Essa conta nefasta, perversa, é dividida entre os gurus que venderam as ilusões, os amadores sanguessugas que aceitaram e se recusaram a aprender fundamentos e os empresários com mentalidade escravista mais enterrada que toca de jabuti. Insistiram em economizar merrequinha pra queimar seu dinheiro nos leilões de anúncios. O abismo salarial e técnico é vergonhoso, decadente e está totalmente escancarado.
Temos aqui, três vieses como reflexão profunda:
1º – Depois de ver o dinheiro do seu negócio virar fumaça nas mãos de quem aprendeu publicidade em videozinhos de contos de fadas, a pergunta que fica é simples: você continuará pagando míseras mensalidades ridículas até ser extinto ou vai pagar e rir pra sorte abrir, investindo em excelência técnica, criar propaganda de verdade e construir uma arquitetura de dados sustentável de longo prazo para o seu negócio?
2º – Como analista de mídias pagas, não aceite ser comparado, muito menos reduzido a pseudo profissão de guru arrombado, ser depreciado profissionalmente em nível tão asqueroso, desrespeitoso e desvalorizado a meros 1/3 do que vale, minimamente, todo o SEU investimento em qualificação. Não se renda ao que está errado, ainda que todos ao seu redor digam “não adianta lutar contra”. Lute!

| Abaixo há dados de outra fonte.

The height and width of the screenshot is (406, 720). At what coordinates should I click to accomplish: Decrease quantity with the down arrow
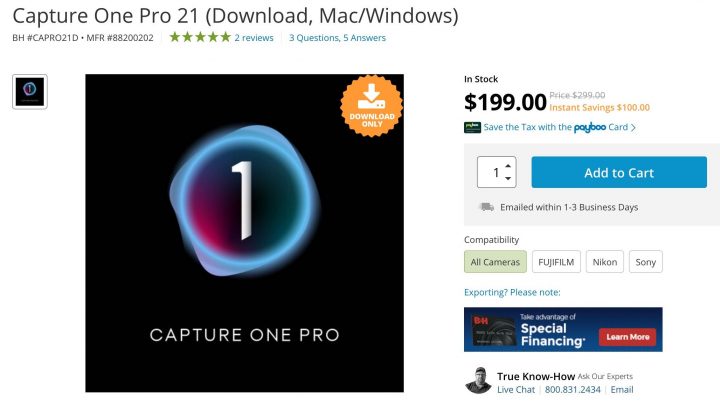click(508, 178)
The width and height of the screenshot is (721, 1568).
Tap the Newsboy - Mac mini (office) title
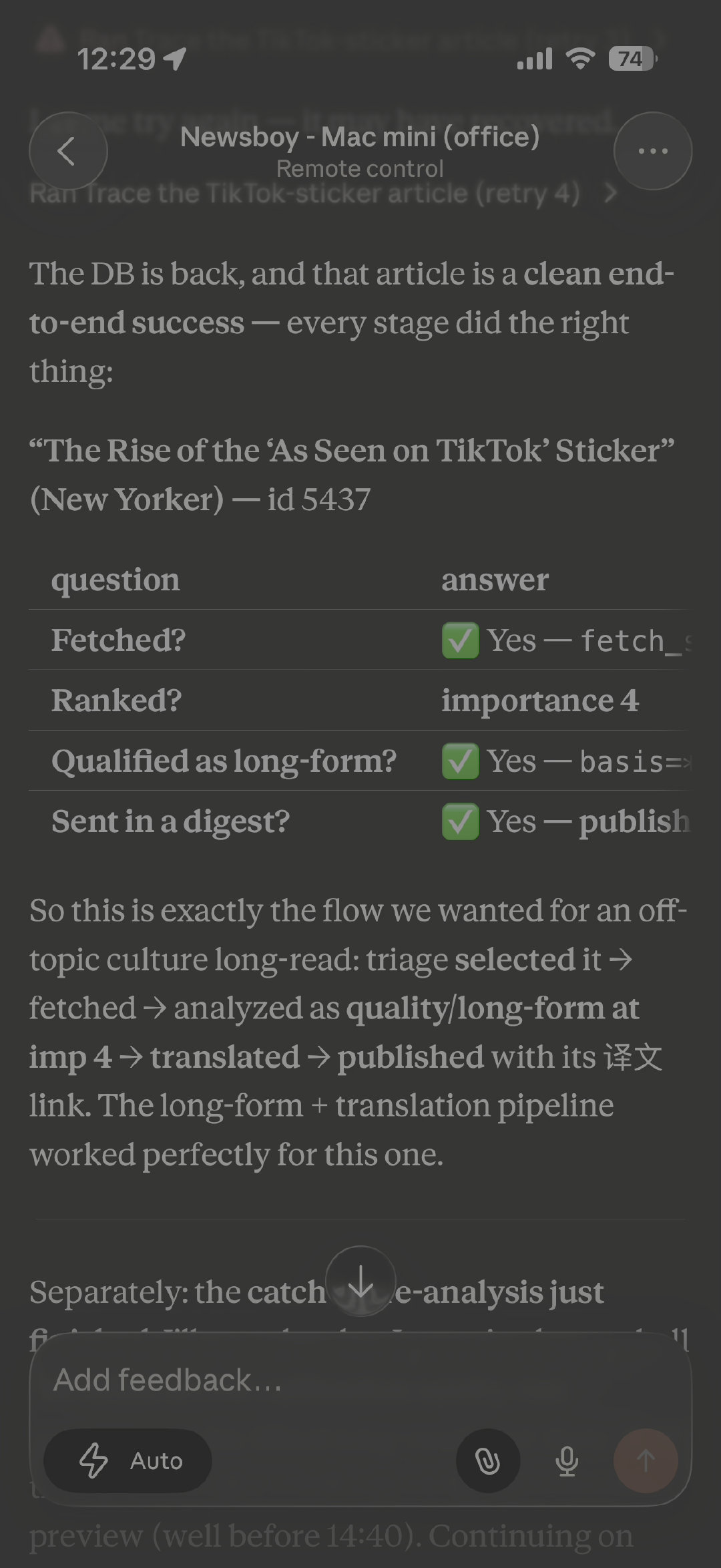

3º – Aos gestores de tráfego, melhorem! — assim não precisarei mais esculachar vocês. Parem com a idolatria acefalóide doentia e respeitem o dinheiro dos empreendedores se quiserem ser respeitados e valorizados. Nenhuma empresa é “caixa rápido” ou a sua vovó pra te dar mesadinha. Tenha consciência da seriedade deste trabalho e o quanto ele impacta na vida de dezenas, centenas, milhares de pessoas direta e indiretamente. Se você não tiver o discernimento que seus atos podem fazer um pai ou mãe de família perder o emprego e passar necessidades por causa da sua irresponsabilidade, esse circo de horrores não vai acabar.
A todos os profissionais que exercem profissões relacionadas ao marketing, publicidade, comunicação, ajam com ética.
O mínimo que podemos fazer, é SER o exemplo.
Este, é meu manifesto.
Fim da transmissão.
Abraço do Dino! 🦖
Referências Bibliográficas
DAMBROS, C. A banalização do marketing: como a era dos “gurus” descredibilizou a área. Fullstackmkt, 2024.
KATZ, Helen. The Media Handbook: A Complete Guide to Advertising Media Selection, Planning, Research, and Buying. 2003. Citado em Nossa (2020).
LIMEIRA, João Augusto. A farsa da mídia paga e o império dos gurus. Medium, 2024.
MIRAGO. Podcast Next Level. Episódio #24: Gestor de Tráfego vs Mídia com Daniel Galvão. 2023.
NOSSA, Bruno Toscano. O Comprador de Mídia. TCC. Universidade de São Paulo (USP), Banco de Dados de Trabalhos Acadêmicos, 2020.
SANT’ANNA, Armando. Propaganda: Teoria, Técnica e Prática. 9ª ed. rev. — São Paulo: Cengage Learning, 2022.
CORRÊA, Roberto. O atendimento na agência de comunicação. 2ª ed. rev. e amp. — São Paulo: Global, 2013.
TUNGATE, Mark. A história da propaganda mundial. São Paulo — Cultrix, 2009.
VOGEL, Melissa. A evolução do profissional de mídia na publicidade. Monitor Mercantil, 2023.